▶ **SET TASK**: From the Benders decomposition text below, print word for word the stretch that opens with the words containing "As the 2BPHFSP" and closes with "the entire problem.".

── TEXT ──

3.2 Logic-Based Benders Decomposition

As the 2BPHFSP is clearly composed of packing and scheduling problems, we are motivated to investigate a decomposition approach. Thus, in this section, we present a three-stage decomposition, shown in Fig. 2, that separates the 2BPHFSP into a one-stage bin packing problem, a pattern bin packing problem, and a two-stage hybrid flow shop scheduling problem, denoted as the m-master problem, the m-subproblem, and the subproblem, respectively. Each of these problems is much smaller and simpler to solve than the 2BPHFSP in its entirety, so a decomposition approach may scale better than a monolithic approach.

Fig. 2.

Decomposition flow between problems, each iteration of loop 2 finds a feasible solution to the entire problem.

───
── SUPPLIED DATA ──

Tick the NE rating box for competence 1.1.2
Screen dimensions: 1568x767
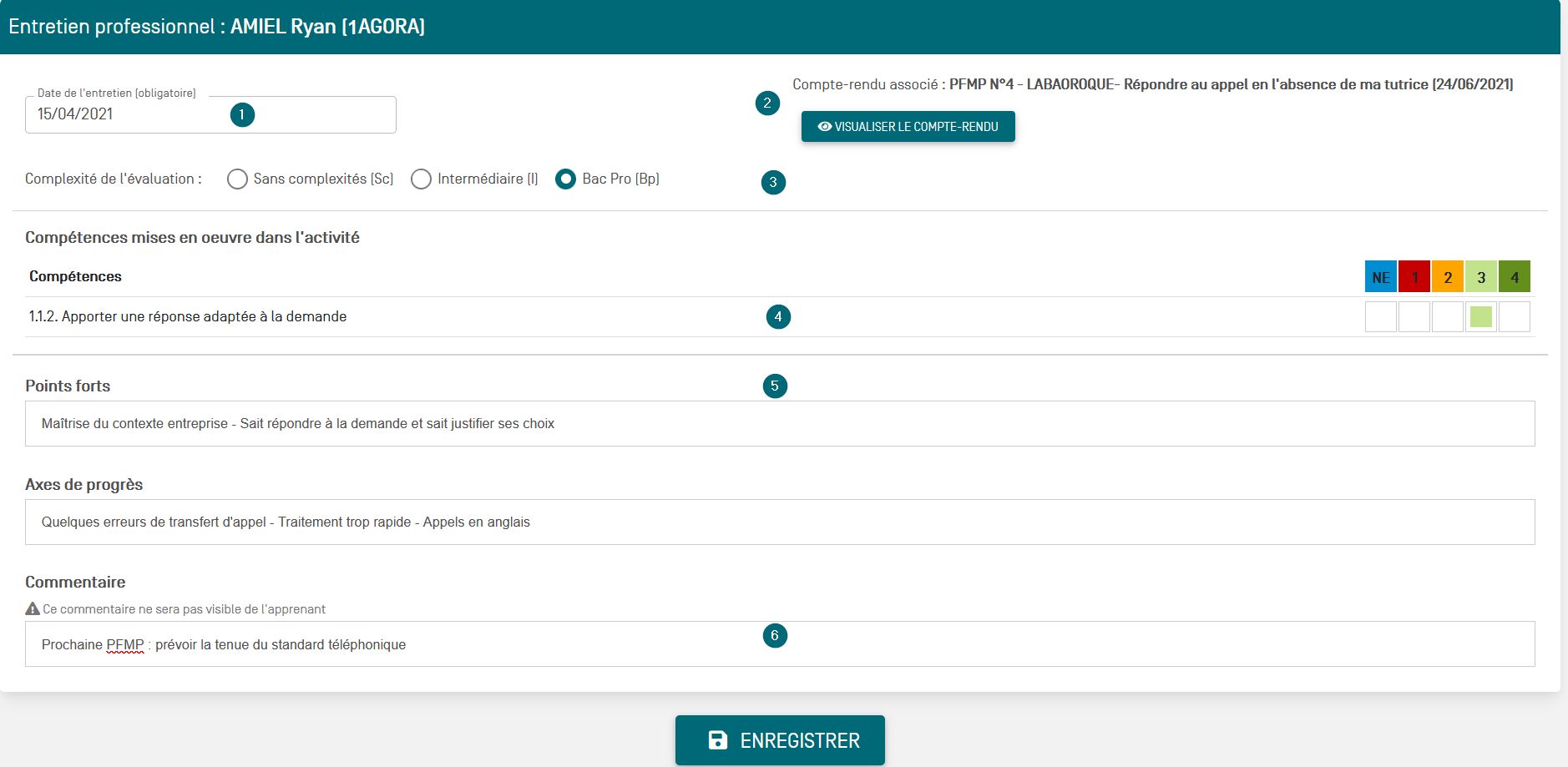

───

▶ **SOLUTION FOR THIS TASK**:
As the 2BPHFSP is clearly composed of packing and scheduling problems, we are motivated to investigate a decomposition approach. Thus, in this section, we present a three-stage decomposition, shown in Fig. 2, that separates the 2BPHFSP into a one-stage bin packing problem, a pattern bin packing problem, and a two-stage hybrid flow shop scheduling problem, denoted as the m-master problem, the m-subproblem, and the subproblem, respectively. Each of these problems is much smaller and simpler to solve than the 2BPHFSP in its entirety, so a decomposition approach may scale better than a monolithic approach.

Fig. 2.

Decomposition flow between problems, each iteration of loop 2 finds a feasible solution to the entire problem.